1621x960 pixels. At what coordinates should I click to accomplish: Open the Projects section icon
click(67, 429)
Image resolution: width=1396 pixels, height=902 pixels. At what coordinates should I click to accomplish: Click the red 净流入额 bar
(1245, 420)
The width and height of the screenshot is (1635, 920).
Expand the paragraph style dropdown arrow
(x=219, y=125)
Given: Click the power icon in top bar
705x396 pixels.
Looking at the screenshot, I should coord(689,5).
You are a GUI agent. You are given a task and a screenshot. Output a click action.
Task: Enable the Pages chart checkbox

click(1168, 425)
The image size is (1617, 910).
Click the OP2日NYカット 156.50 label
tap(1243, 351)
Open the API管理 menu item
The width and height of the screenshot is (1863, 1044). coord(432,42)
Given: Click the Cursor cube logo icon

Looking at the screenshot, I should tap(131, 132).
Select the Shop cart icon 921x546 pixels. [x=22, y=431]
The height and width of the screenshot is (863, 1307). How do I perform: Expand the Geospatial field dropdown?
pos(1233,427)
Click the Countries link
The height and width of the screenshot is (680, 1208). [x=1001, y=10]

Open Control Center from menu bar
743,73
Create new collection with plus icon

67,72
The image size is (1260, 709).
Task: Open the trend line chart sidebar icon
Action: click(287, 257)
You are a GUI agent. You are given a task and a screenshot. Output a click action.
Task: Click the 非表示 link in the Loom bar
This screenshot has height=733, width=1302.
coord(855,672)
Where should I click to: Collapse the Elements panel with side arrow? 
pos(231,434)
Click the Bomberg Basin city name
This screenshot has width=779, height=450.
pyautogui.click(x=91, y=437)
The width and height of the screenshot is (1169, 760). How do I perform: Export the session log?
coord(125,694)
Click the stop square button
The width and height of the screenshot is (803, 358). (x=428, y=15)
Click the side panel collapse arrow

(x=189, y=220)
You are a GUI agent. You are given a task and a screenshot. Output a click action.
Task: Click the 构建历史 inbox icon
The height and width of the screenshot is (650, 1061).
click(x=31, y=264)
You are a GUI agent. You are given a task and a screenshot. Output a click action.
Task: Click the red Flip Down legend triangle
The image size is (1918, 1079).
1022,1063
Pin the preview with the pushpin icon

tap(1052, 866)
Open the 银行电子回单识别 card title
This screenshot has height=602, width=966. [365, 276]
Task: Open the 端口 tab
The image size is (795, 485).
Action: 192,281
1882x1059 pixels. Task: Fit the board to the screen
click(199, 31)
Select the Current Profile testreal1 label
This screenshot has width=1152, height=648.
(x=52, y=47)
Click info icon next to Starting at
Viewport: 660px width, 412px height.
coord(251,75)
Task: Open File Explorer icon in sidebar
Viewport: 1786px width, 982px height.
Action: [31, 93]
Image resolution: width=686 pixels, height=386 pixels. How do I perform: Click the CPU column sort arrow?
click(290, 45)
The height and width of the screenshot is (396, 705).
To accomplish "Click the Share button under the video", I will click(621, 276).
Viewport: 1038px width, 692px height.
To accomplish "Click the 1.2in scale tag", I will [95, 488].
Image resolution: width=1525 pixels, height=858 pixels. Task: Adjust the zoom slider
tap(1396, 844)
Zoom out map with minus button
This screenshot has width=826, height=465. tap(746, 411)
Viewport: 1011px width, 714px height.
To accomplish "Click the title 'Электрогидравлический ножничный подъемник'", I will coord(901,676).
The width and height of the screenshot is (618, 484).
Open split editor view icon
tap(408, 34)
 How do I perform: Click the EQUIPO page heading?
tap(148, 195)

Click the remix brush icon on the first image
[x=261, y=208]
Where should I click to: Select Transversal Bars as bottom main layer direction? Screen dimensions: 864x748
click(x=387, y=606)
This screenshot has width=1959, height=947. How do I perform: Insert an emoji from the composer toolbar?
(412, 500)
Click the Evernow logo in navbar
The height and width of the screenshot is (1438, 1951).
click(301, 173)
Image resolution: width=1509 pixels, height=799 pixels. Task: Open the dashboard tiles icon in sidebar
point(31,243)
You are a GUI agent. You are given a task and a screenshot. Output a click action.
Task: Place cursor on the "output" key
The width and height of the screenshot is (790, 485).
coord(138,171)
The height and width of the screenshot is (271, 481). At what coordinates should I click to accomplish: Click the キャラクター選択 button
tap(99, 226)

····················

◆ WORK REQUEST
For each entry above, write out an exact copy.

◆ TASK RESULT
1621x960 pixels. At what coordinates should I click to accomplish: Open the Projects section icon
click(67, 429)
Image resolution: width=1396 pixels, height=902 pixels. At what coordinates should I click to accomplish: Click the red 净流入额 bar
(1245, 420)
The width and height of the screenshot is (1635, 920).
Expand the paragraph style dropdown arrow
(x=219, y=125)
Given: Click the power icon in top bar
705x396 pixels.
Looking at the screenshot, I should coord(689,5).
You are a GUI agent. You are given a task and a screenshot. Output a click action.
Task: Enable the Pages chart checkbox

click(1168, 425)
The image size is (1617, 910).
Click the OP2日NYカット 156.50 label
tap(1243, 351)
Open the API管理 menu item
The width and height of the screenshot is (1863, 1044). coord(432,42)
Given: Click the Cursor cube logo icon

Looking at the screenshot, I should tap(131, 132).
Select the Shop cart icon 921x546 pixels. [x=22, y=431]
The height and width of the screenshot is (863, 1307). How do I perform: Expand the Geospatial field dropdown?
pos(1233,427)
Click the Countries link
The height and width of the screenshot is (680, 1208). [x=1001, y=10]

Open Control Center from menu bar
743,73
Create new collection with plus icon

67,72
The image size is (1260, 709).
Task: Open the trend line chart sidebar icon
Action: click(287, 257)
You are a GUI agent. You are given a task and a screenshot. Output a click action.
Task: Click the 非表示 link in the Loom bar
This screenshot has height=733, width=1302.
coord(855,672)
Where should I click to: Collapse the Elements panel with side arrow? 
pos(231,434)
Click the Bomberg Basin city name
This screenshot has width=779, height=450.
pyautogui.click(x=91, y=437)
The width and height of the screenshot is (1169, 760). How do I perform: Export the session log?
coord(125,694)
Click the stop square button
The width and height of the screenshot is (803, 358). (x=428, y=15)
Click the side panel collapse arrow

(x=189, y=220)
You are a GUI agent. You are given a task and a screenshot. Output a click action.
Task: Click the 构建历史 inbox icon
The height and width of the screenshot is (650, 1061).
click(x=31, y=264)
You are a GUI agent. You are given a task and a screenshot. Output a click action.
Task: Click the red Flip Down legend triangle
The image size is (1918, 1079).
1022,1063
Pin the preview with the pushpin icon

tap(1052, 866)
Open the 银行电子回单识别 card title
This screenshot has height=602, width=966. [365, 276]
Task: Open the 端口 tab
The image size is (795, 485).
Action: 192,281
1882x1059 pixels. Task: Fit the board to the screen
click(199, 31)
Select the Current Profile testreal1 label
This screenshot has width=1152, height=648.
(x=52, y=47)
Click info icon next to Starting at
Viewport: 660px width, 412px height.
coord(251,75)
Task: Open File Explorer icon in sidebar
Viewport: 1786px width, 982px height.
Action: [31, 93]
Image resolution: width=686 pixels, height=386 pixels. How do I perform: Click the CPU column sort arrow?
click(290, 45)
The height and width of the screenshot is (396, 705).
To accomplish "Click the Share button under the video", I will click(621, 276).
Viewport: 1038px width, 692px height.
To accomplish "Click the 1.2in scale tag", I will [95, 488].
Image resolution: width=1525 pixels, height=858 pixels. Task: Adjust the zoom slider
tap(1396, 844)
Zoom out map with minus button
This screenshot has width=826, height=465. tap(746, 411)
Viewport: 1011px width, 714px height.
To accomplish "Click the title 'Электрогидравлический ножничный подъемник'", I will coord(901,676).
The width and height of the screenshot is (618, 484).
Open split editor view icon
tap(408, 34)
 How do I perform: Click the EQUIPO page heading?
tap(148, 195)

Click the remix brush icon on the first image
[x=261, y=208]
Where should I click to: Select Transversal Bars as bottom main layer direction? Screen dimensions: 864x748
click(x=387, y=606)
This screenshot has width=1959, height=947. How do I perform: Insert an emoji from the composer toolbar?
(412, 500)
Click the Evernow logo in navbar
The height and width of the screenshot is (1438, 1951).
click(301, 173)
Image resolution: width=1509 pixels, height=799 pixels. Task: Open the dashboard tiles icon in sidebar
point(31,243)
You are a GUI agent. You are given a task and a screenshot. Output a click action.
Task: Place cursor on the "output" key
The width and height of the screenshot is (790, 485).
coord(138,171)
The height and width of the screenshot is (271, 481). At what coordinates should I click to accomplish: Click the キャラクター選択 button
tap(99, 226)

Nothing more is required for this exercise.